### INPUT DATA

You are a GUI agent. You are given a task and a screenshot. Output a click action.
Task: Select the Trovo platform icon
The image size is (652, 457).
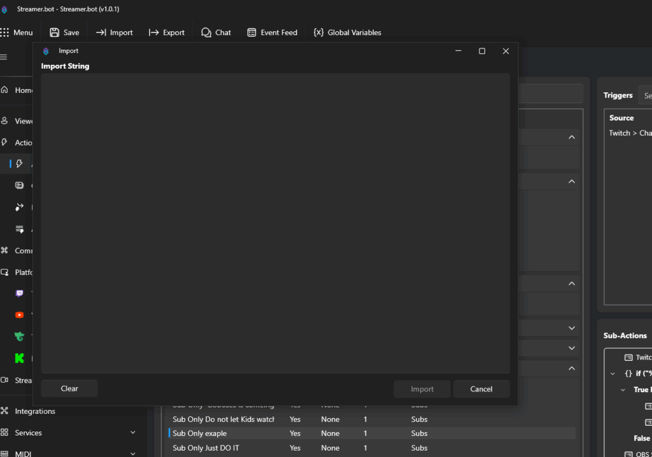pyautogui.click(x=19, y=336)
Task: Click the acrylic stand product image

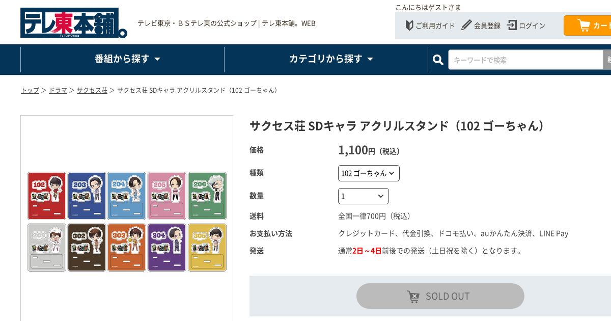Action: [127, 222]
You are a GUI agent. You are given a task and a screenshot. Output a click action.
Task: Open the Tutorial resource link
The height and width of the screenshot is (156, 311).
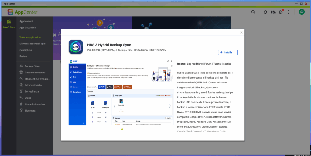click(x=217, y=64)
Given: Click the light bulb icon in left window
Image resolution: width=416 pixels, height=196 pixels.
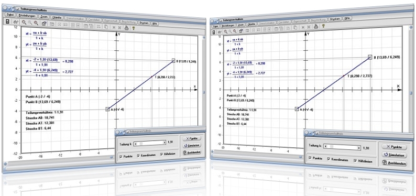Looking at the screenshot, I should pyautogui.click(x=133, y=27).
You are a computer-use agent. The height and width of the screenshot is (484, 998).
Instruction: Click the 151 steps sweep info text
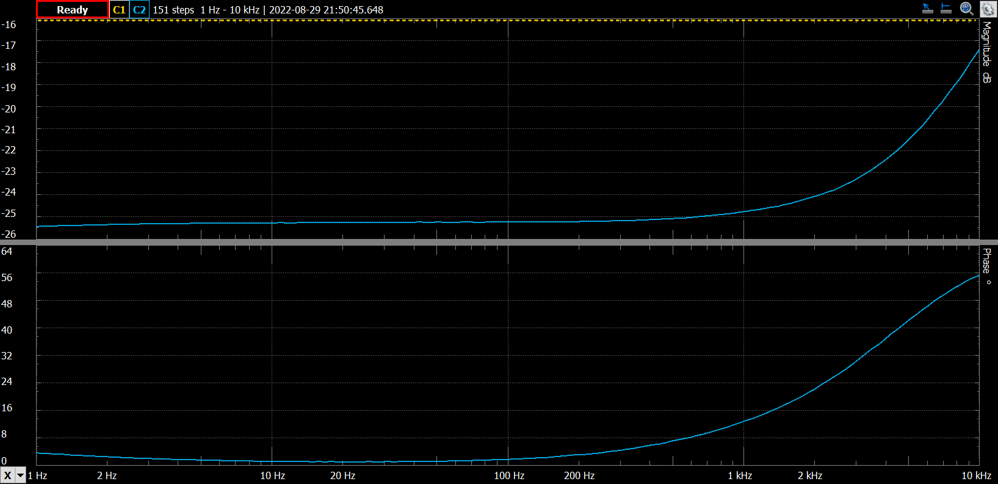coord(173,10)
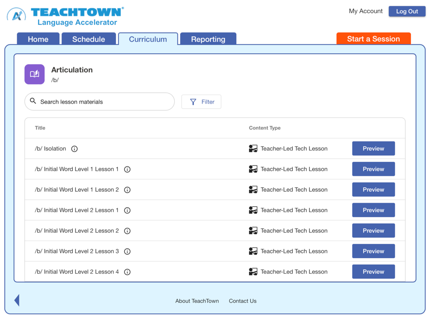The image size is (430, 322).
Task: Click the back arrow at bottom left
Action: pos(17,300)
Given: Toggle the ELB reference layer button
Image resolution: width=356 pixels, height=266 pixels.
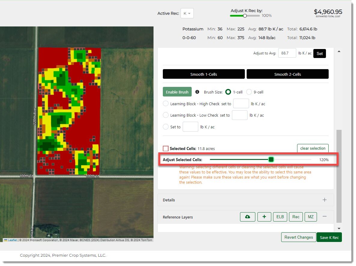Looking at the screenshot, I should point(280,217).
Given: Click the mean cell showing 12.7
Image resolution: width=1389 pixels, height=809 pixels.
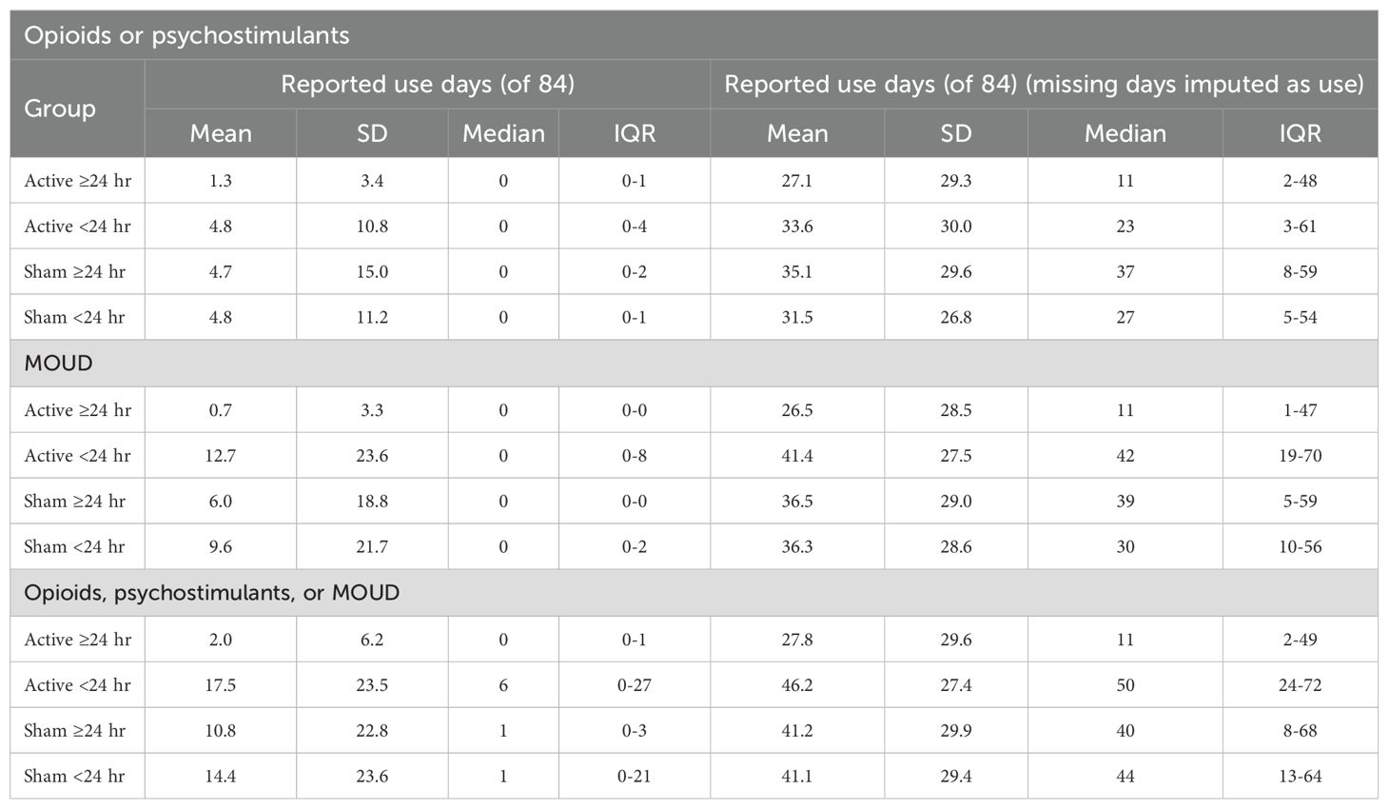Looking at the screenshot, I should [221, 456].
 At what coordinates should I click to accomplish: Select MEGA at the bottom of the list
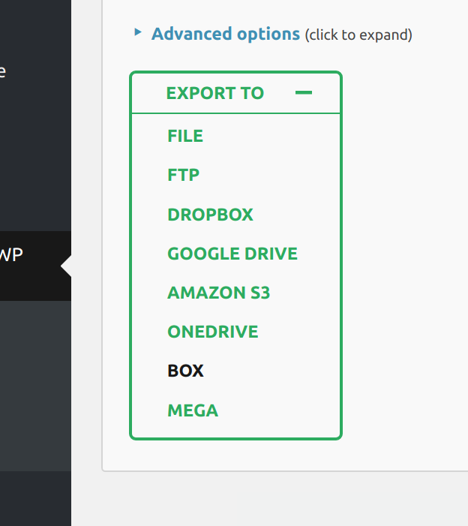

######

WORK ITEM:
Output should consist of the lines above from the one with "Task: Click the acrylic stand product image" down to the one with "Given: Click the light", exact and without pictures.

RESULT:
Task: Click the acrylic stand product image

Action: [127, 222]
You are a GUI agent. You are given a task and a screenshot. Output a click action.
Task: Open the Tutorial resource link
The height and width of the screenshot is (156, 311).
click(x=217, y=64)
Given: Click the light bulb icon in left window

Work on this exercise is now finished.